李燕玲,龙兴敏
(中国人民解放军陆军军医大学第二附属医院神经内科,重庆 400037)
随着导管技术及影像学的发展,血管内介入成为治疗缺血性脑血管疾病的重要方法之一[1-2]。因术中需要全麻和术后卧床制动等原因,术前需留置尿管,而中老年男性患者易因前列腺增生及精神紧张等原因致导尿困难。本研究针对介入治疗前的男性中老年脑血管疾病患者于数字减影血管造影(digital subtraction angiography, DSA)机引导下采用导丝引导插管进行导尿,取得了良好效果,现报道如下。
1.1 一般资料 回顾性分析2018年1月—12月10例于中国人民解放军陆军军医大学第二附属医院接受DSA机可视下导丝引导插管导尿的男性患者,年龄65~78岁,平均(70.8±6.5)岁,均有不同程度前列腺增生,且初次常规导尿未成功。
1.2 仪器与方法 采用GE Innova 3100Q DSA机,0.035 cm×150 cm泥鳅导丝,无菌导尿包,14~16号乳胶双腔或三腔尿管,无菌剪刀1把,无菌手套2双,0.5%碘伏棉球,无菌生理盐水,无菌液体石蜡油,2%利多卡因注射液10 ml。
嘱患者仰卧于DSA机检查床,对拟行全麻手术者待麻醉完成后再行导尿。常规消毒、铺巾,于导尿管头端剪出1~2 mm的“十”字型切口,以提高其顺应性。向导尿管气囊内注入10 ml空气,检查气囊有无漏气。以生理盐水冲洗导丝后,将其尾端自尿管头端破口处穿入,从尿管尾端穿出,以石蜡油充分润滑后备用。自尿道口缓慢插入导丝前端(柔软端)约100 cm,透视确定导丝到达膀胱并在其内盘圈(图1A、1B)后,沿导丝插入导管,见尿液流出后再插入5~8 cm,向导尿管气囊内注入生理盐水8 ml和对比剂2 ml后加以固定,再次透视观察确认尿管在膀胱内的位置(图1C)。

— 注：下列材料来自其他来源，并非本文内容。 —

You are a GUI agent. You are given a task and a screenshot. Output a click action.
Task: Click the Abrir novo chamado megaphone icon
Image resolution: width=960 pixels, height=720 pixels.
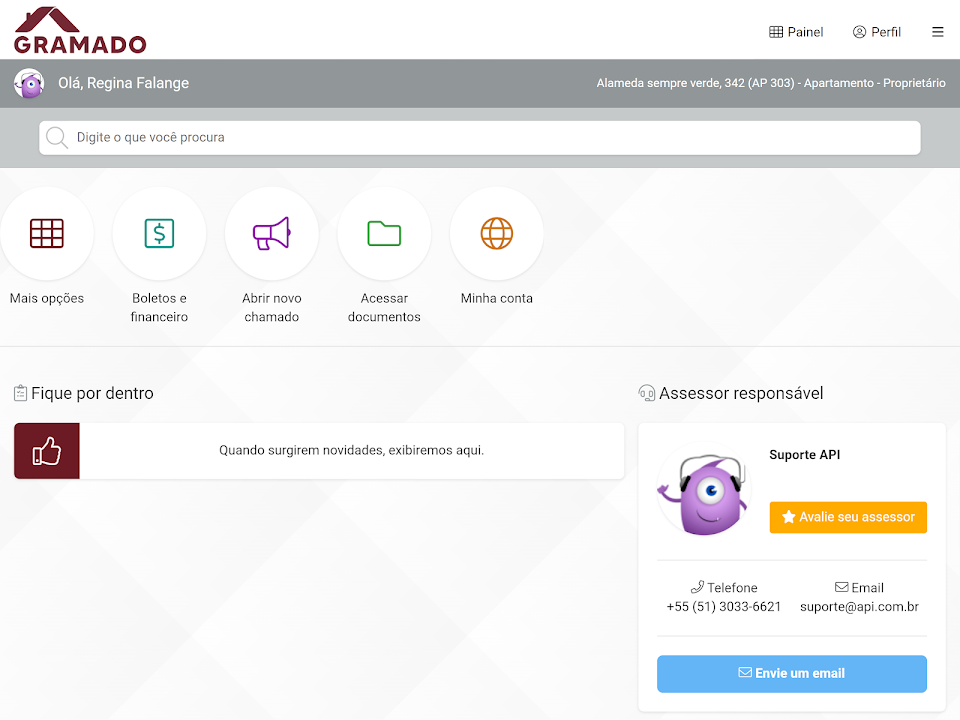(272, 234)
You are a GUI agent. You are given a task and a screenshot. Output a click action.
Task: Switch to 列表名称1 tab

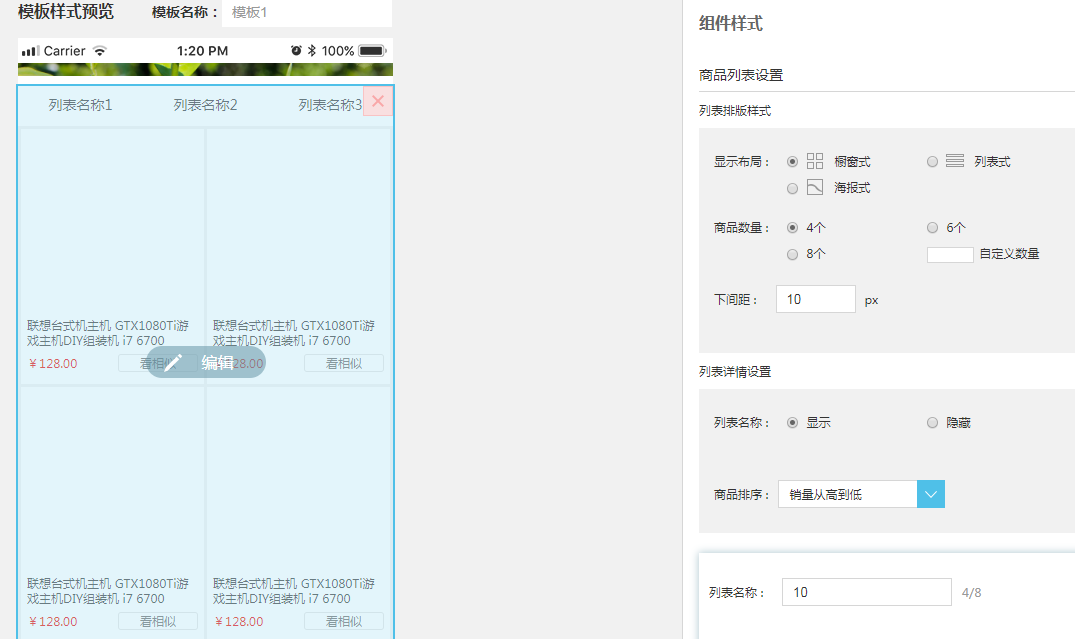click(80, 105)
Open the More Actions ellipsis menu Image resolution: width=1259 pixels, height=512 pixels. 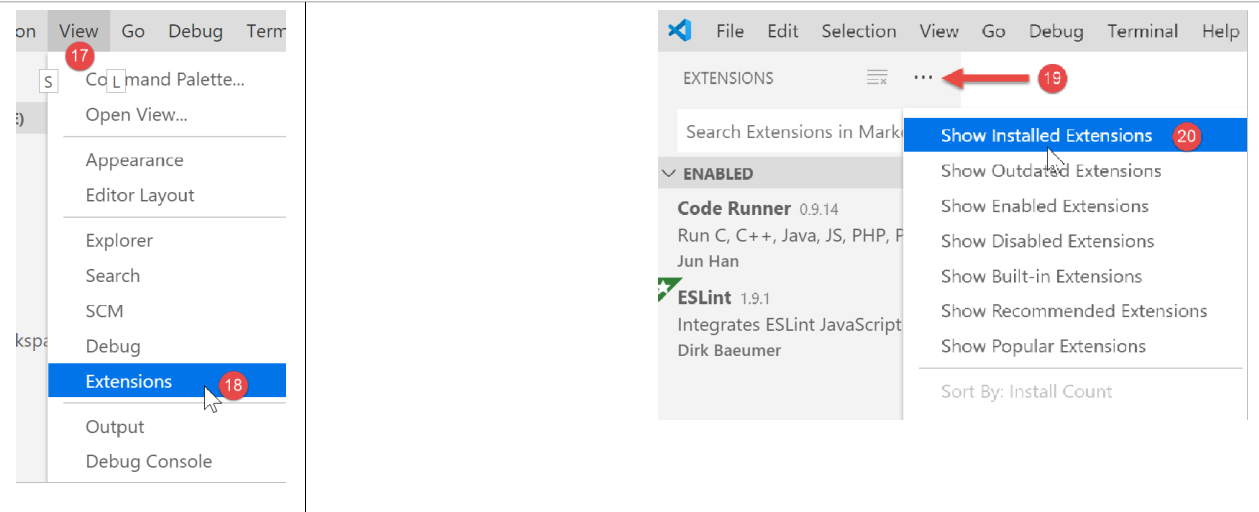pyautogui.click(x=923, y=78)
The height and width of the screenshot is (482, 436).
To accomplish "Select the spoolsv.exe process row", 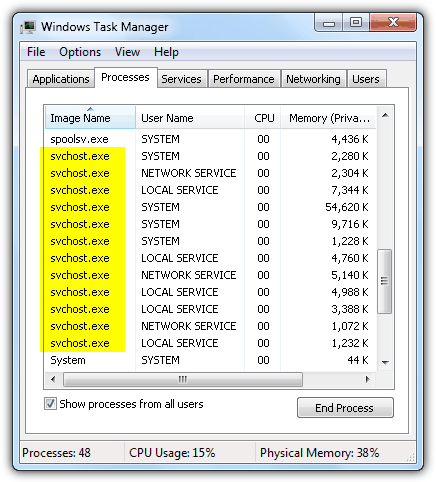I will [210, 139].
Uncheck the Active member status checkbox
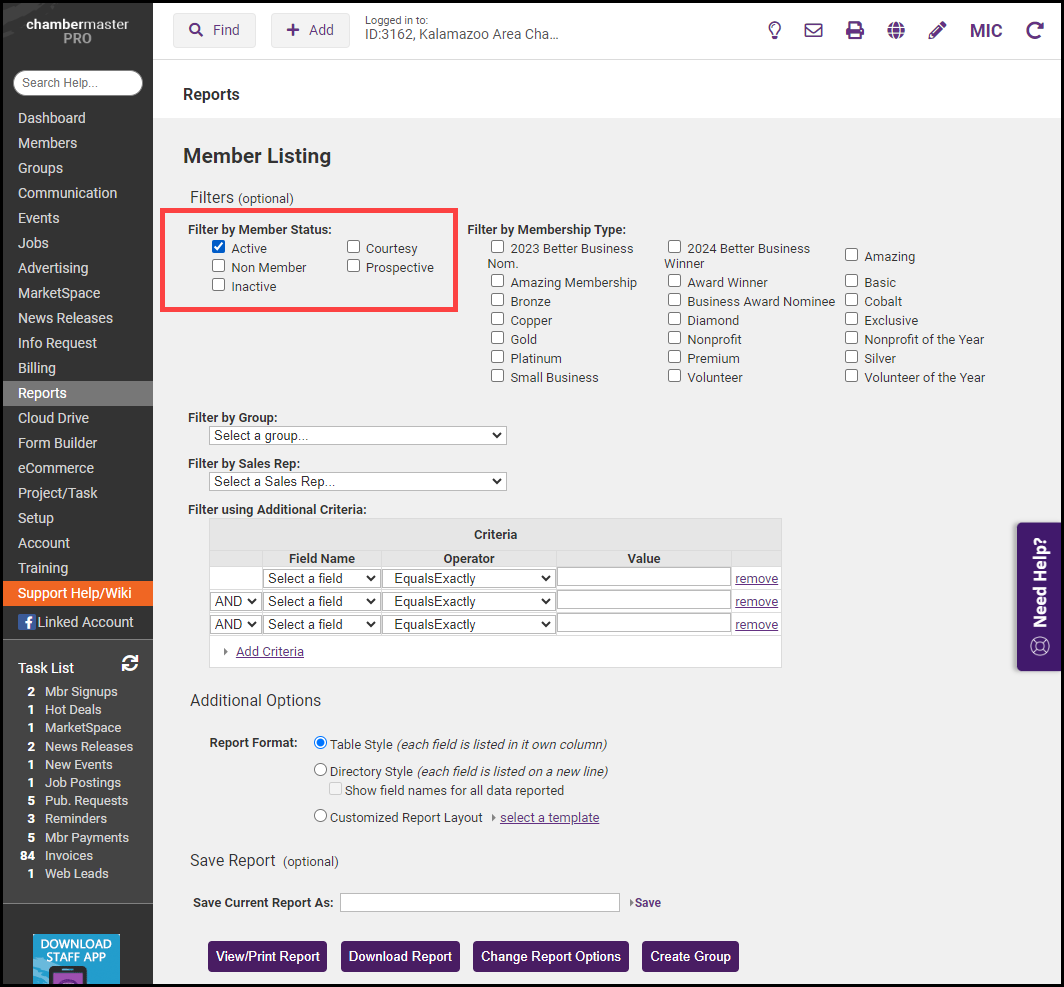 click(x=218, y=247)
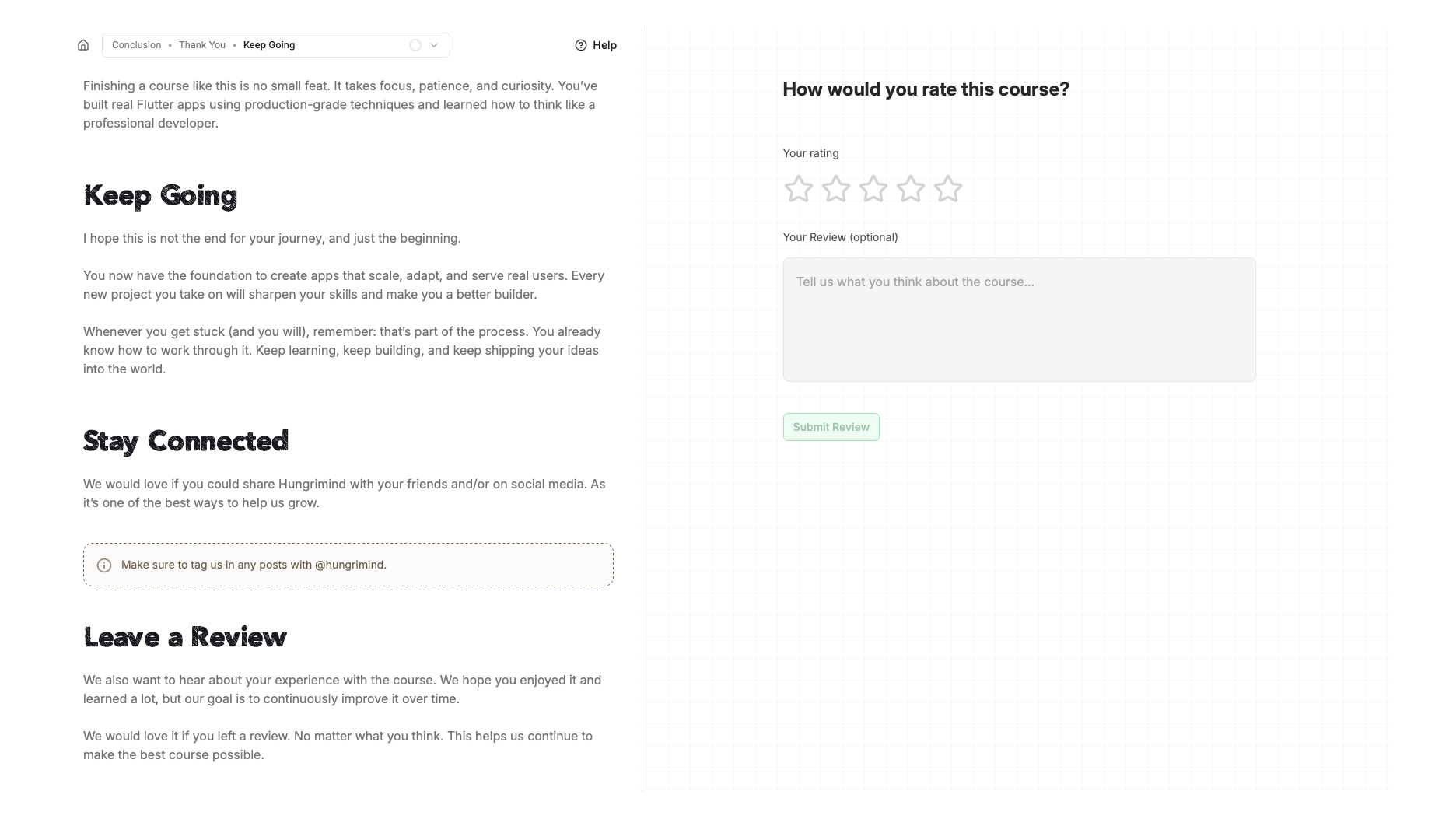This screenshot has width=1456, height=819.
Task: Select the Keep Going breadcrumb item
Action: point(268,44)
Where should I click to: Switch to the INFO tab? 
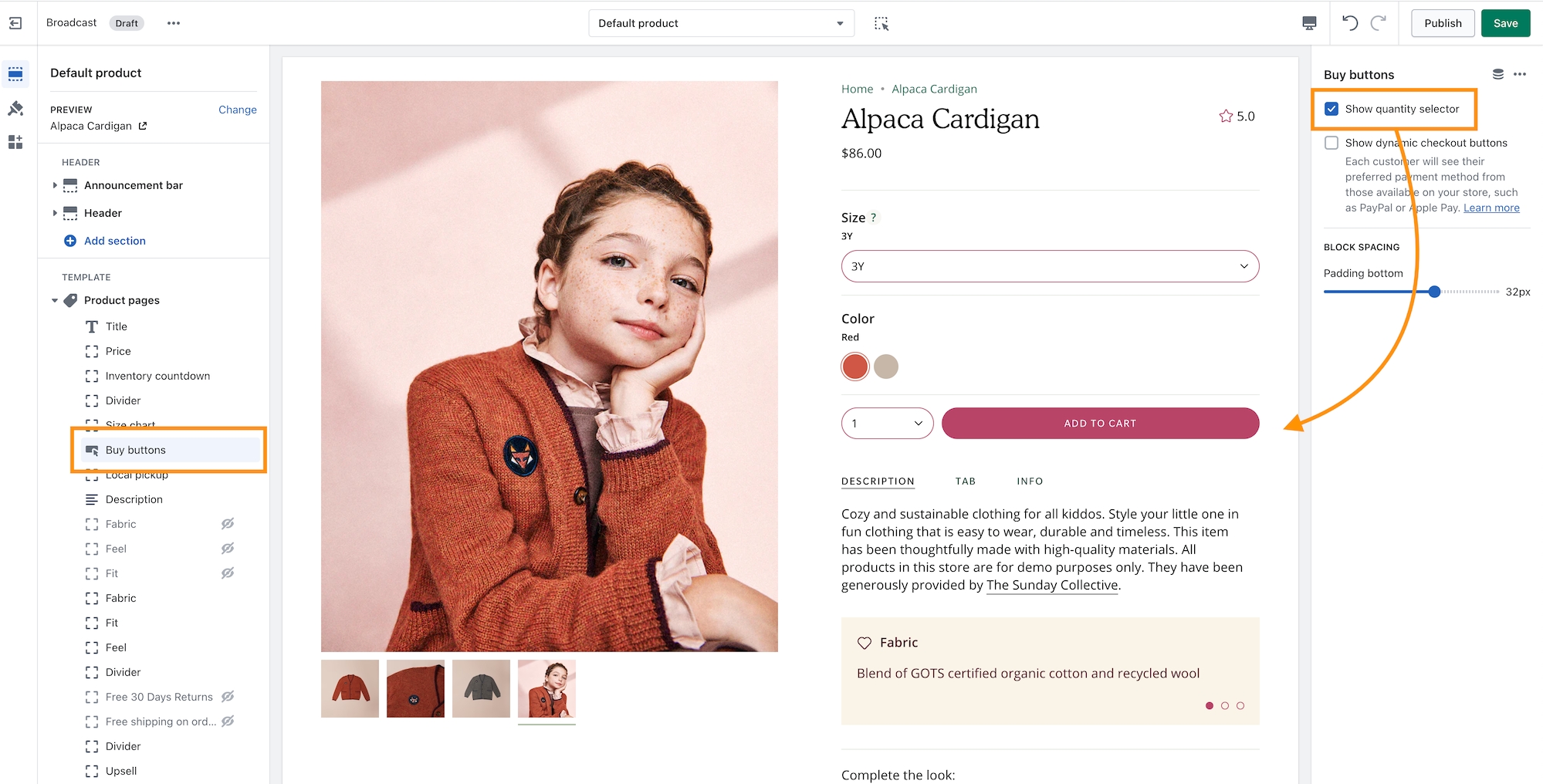pos(1030,482)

插入过程中,如患者诉疼痛,可从尿道外口注入2%利多卡因注射液5~10 ml后再行操作。
图1 导丝引导导尿术 A.自尿道口插入尿管; B.尿管到达膀胱并于其内盘圈; C.插入膀胱后,以水囊固定尿管
对10例均一次性插管成功,过程顺利,术中及术后患者未诉尿道疼痛,无血尿、尿路感染等情况发生。
留置导尿管为常见护理项目,是解除尿潴留、治疗尿路疾病及观察尿量的常用医疗手段。脑血管病患者介入治疗中发生尿潴留时,交感神经兴奋促使儿茶酚胺分泌增加,周围血管收缩引起血压升高,引发脑组织再灌注损伤,可危及生命。建立有效的排尿通道,保持尿道通畅,有利于控制血压。导丝引导导尿术可解决介入治疗脑血管病患者导尿困难的问题,相对于其他方法更为安全、有效。
介入治疗脑血管病过程中,采用DSA机和泥鳅导丝引导插管导尿,较超声引导及膀胱镜下导尿等方法更加方便。泥鳅导丝遇水后尖端变柔软,有利于避免插管过程损伤尿道黏膜;进入膀胱盘旋数圈后具有一定牵扯力,支持从体内牵拉尿管,相比常规导尿模式更有利于插入导尿管,安全性及成功率均较高。OLSON等[3]在非直视下以斑马导丝或亲水导丝引导对导尿困难患者进行插管导尿,成功率高,可使患者免于耻骨上膀胱造瘘术。
临床工作中,导尿可能导致尿道损伤和感染。符晓艳等[4]报道,60岁以上接受介入治疗的男性脑血管病患者中,导尿后血尿发生率为18.2%。对于导尿困难患者,反复插管极易造成尿道黏膜损伤,受围手术期抗血小板聚集、术中肝素化、术后抗凝等因素的影响更易发生血尿,出血量往往较大,且不易自行停止;此时为防止血凝块堵塞膀胱口和尿道,需采用18号三腔尿管,以使用大量等渗液体快速且有效地冲洗膀胱。如尿道损伤加重,再次插管更为困难,甚至需行膀胱造瘘术,对患者造成更多伤害,并延长住院时间、增加住院费用。
导丝引导导尿成功率高,可减少插管次数,避免黏膜损伤,降低并发症发生率,有利于患者康复,值得临床推广。对于导尿困难者,术前应充分了解其原因,根据具体情况选择对患者最有益、最有效的导尿方法。介入治疗后脑血管患者出现导尿困难时,建议尝试此方法。